**Required action**.
Line by line, please look for the word "will" in the following records, then copy each line you find it in.

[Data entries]

Segment Open

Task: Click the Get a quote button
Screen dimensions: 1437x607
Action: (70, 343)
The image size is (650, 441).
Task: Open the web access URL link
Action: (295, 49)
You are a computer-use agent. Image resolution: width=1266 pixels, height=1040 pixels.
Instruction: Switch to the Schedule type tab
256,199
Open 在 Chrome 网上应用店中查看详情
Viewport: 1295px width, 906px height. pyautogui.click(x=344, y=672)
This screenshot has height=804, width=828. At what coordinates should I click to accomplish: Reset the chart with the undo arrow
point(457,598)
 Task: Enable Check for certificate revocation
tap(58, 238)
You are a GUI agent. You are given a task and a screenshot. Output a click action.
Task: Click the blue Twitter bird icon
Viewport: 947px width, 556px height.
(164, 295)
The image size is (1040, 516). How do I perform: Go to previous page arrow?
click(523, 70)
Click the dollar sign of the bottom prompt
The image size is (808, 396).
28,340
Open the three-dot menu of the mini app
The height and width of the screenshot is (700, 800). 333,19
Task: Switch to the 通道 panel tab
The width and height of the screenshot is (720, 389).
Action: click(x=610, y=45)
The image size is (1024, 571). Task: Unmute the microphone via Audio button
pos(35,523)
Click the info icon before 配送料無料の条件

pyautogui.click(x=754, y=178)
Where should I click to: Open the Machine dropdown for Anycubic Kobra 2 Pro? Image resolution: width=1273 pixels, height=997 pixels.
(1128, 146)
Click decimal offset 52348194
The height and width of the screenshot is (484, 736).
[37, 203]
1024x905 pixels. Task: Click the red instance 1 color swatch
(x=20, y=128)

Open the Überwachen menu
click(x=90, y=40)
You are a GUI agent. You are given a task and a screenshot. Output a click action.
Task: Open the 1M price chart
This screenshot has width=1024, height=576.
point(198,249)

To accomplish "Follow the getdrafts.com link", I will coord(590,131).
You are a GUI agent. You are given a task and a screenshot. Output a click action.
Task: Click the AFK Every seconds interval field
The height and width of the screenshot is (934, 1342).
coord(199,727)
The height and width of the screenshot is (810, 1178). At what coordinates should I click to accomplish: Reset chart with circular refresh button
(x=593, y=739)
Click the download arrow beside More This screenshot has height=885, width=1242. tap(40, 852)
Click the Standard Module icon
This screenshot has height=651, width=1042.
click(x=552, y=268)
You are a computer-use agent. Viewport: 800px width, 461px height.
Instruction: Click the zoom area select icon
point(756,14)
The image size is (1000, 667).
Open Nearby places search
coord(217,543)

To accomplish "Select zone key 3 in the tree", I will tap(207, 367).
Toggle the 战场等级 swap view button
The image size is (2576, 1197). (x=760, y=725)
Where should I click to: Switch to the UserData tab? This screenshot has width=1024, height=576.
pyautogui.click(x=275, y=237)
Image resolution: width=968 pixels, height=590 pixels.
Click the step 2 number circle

Segment Closed

**Answer for the task**.
To accomplish "Follow the getdrafts.com link", I will coord(590,131).
To accomplish "Select zone key 3 in the tree", I will tap(207, 367).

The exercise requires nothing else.